On the 13th of September we took delivery. The following two weeks were a busy time of rectifying a few things bought up by the surveyors and then getting used to where everything is and how it works. A very steep learning curve, a few nights on board to cut down on the travel back and forth. Two weeks later we are ready to bring her home. Alas, Mother Nature has another idea by placing a thunderstorm right in our path to Mandurah.
Now I understand how people get frustrated when they are held up by things out of their control. Here I am stuck in side, pouring with rain and waiting for the storms to pass. Tomorrow will be better and we will be off.
Currently at Fremantle Sailing Club and our journey will take us down to Mandurah, a short journey of 6 hours, but not today.
"Imagination 1" Pictures are limited at the moment but they will come once we take delivery in a couple of weeks. After a haul out and bottom scrub it was time for our three surveyors to push, pull, twist and prod every nook and crany after which they would deem her a good boat and gave her a tick of approval.

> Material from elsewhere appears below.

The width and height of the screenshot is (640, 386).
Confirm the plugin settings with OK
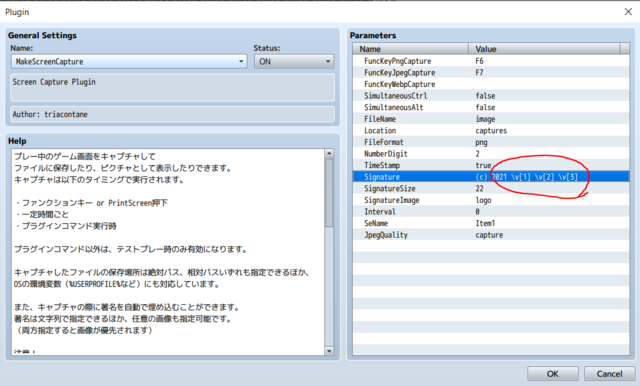[x=553, y=374]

A JARKAN EUROPA 10, she is 9.9 m long, 3.2m wide and weighing in at 4000kg. Designed and built by Kanga Birtles of Jarkan Yachts NSW. There aren't too many of this design around, apparently only 30 ever got built. There was a bushfire around the factory and the moulds got burnt. It was decided to build moulds for a larger version and discontinue the Jarkan 10. You can read more of Jarkan here .
"Imagination 1" has been well looked after by its last owner for the past 8 years sailing throughout Western Australia and Indonesia.
In "The Search For A Boat" there are three determining factors in my case. The budget, singlehanded sailing and the budget.
I know of people who have searched for months and even years before deciding and commiting to the vessel they now have. It's not an easy task. On an adventure such as this the boat becomes your home, it needs to be big enough to be safe, while fitting in with a sustainable budget and manageable with your own level of skill and competence. If I go for a boat beyond my capability thinking I will grow into it, I fear that there will be a tendancy to never be ready to slip the dock lines.
I'm looking for something between 30' and 40', set up for cruising, able to handle an ocean passage and not requiring a major refit before we get started. Given my modest budget, I know there will be work to do but I haven't come across anything on a boat I wasn't capable of stripping, overhauling and recommissioning. You can list out all your wants, break them into needs and likes and go from there. Does your choice really exist? Unlikely, so there will be some level of compromise.
It's the first day of spring here in Australia so I thought what a great day to kick off my sailing adventure blog. There has been a bit happening in the background for the last 3 months in search of our new adventure partner a sailing vessel.
A long process, that sits somewhere between buying a car and buying a house. Essentially on a long adventure the boat is going to become your home, all be it a "tiny house" maybe a little bigger than a motor home, always suffering from condensation and never sits still.
Like a car they have no resale value and for the sake of a $2 clamp they can sink in many fathoms of water, never to be recovered. But what's life without adventure, exploration and stepping outside of your comfort zone.